▶ [Exercise prompt]:
Extract all lines in the data that contain the word "info".

Items from a dataset
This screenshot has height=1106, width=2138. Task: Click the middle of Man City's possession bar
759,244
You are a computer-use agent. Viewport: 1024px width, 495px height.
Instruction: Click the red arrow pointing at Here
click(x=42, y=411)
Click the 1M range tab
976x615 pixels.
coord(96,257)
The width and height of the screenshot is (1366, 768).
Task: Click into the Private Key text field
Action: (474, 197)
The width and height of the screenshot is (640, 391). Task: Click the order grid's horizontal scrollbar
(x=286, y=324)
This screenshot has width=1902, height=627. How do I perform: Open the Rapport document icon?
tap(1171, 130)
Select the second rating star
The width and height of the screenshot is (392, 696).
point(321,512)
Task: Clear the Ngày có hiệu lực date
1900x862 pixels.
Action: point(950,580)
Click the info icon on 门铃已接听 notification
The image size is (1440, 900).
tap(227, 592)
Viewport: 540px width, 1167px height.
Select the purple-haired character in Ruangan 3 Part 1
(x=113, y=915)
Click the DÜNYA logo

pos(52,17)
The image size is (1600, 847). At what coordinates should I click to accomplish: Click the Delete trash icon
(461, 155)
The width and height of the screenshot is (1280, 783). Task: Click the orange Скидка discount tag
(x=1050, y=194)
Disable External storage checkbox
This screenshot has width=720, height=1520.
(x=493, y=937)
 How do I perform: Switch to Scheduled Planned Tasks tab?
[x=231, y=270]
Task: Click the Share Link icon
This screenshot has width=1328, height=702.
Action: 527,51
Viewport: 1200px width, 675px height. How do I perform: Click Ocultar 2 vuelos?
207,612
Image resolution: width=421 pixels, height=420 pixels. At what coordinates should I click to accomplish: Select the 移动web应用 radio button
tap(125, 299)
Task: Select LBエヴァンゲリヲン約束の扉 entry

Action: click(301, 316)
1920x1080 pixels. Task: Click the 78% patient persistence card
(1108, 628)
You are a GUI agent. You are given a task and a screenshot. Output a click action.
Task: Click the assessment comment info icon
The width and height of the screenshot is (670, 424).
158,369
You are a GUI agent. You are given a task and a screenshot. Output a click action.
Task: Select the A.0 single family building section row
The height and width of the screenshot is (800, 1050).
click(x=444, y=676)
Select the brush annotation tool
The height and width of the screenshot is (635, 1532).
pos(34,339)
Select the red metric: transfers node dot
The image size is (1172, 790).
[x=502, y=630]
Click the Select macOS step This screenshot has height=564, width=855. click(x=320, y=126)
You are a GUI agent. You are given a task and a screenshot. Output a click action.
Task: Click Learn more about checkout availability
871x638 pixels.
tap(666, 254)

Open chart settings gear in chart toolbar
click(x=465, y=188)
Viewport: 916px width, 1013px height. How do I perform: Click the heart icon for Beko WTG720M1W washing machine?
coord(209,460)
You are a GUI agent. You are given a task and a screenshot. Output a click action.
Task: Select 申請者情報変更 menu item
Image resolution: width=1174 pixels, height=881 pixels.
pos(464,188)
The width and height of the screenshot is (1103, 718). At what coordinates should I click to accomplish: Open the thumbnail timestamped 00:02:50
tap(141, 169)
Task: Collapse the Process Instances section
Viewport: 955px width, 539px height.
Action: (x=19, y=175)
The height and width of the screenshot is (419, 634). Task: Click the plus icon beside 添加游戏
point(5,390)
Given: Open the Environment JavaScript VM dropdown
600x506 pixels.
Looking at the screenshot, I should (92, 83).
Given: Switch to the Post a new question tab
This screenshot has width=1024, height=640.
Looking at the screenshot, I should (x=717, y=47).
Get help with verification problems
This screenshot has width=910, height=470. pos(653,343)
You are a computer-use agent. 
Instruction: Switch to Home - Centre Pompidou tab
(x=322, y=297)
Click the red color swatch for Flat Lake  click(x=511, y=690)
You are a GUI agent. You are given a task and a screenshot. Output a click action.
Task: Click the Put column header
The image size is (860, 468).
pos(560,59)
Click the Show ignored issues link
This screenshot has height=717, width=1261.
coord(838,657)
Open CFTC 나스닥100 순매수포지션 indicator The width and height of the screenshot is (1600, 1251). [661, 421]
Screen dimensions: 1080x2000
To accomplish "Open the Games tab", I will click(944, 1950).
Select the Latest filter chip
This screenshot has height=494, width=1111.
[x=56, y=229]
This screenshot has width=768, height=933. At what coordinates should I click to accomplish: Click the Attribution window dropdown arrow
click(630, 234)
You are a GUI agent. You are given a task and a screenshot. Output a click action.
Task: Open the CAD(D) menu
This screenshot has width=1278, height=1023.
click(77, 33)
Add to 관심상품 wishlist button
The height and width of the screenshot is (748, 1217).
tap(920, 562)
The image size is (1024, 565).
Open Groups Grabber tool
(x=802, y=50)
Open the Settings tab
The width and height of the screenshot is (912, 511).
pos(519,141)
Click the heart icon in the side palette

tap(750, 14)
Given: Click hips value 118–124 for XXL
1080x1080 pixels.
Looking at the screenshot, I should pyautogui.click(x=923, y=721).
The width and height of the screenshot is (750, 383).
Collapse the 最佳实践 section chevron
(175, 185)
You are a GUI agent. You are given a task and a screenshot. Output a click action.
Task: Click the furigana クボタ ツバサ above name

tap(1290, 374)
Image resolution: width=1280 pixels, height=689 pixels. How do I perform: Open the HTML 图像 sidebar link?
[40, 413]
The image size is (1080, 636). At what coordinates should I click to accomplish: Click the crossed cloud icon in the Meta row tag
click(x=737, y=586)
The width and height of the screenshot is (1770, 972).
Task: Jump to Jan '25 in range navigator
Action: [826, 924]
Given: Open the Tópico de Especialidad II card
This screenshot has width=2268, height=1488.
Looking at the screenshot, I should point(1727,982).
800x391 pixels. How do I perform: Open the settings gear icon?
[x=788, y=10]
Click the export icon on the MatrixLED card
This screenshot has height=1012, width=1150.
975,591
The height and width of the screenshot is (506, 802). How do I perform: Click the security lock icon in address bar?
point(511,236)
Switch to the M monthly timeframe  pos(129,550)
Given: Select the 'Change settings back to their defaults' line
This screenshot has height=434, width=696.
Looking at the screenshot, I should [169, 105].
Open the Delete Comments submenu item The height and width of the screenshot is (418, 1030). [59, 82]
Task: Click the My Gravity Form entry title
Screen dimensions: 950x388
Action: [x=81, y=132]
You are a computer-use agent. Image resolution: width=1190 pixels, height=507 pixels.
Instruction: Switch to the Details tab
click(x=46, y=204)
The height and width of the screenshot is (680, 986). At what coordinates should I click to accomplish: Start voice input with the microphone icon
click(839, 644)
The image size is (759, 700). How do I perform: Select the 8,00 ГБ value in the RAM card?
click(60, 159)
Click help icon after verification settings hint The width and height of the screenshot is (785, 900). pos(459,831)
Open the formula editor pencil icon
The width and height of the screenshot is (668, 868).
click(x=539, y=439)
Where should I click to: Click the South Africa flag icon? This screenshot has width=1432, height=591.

▶ [Exercise answer]:
Click the info icon on 门铃已接听 notification
Task: Click the assessment comment info icon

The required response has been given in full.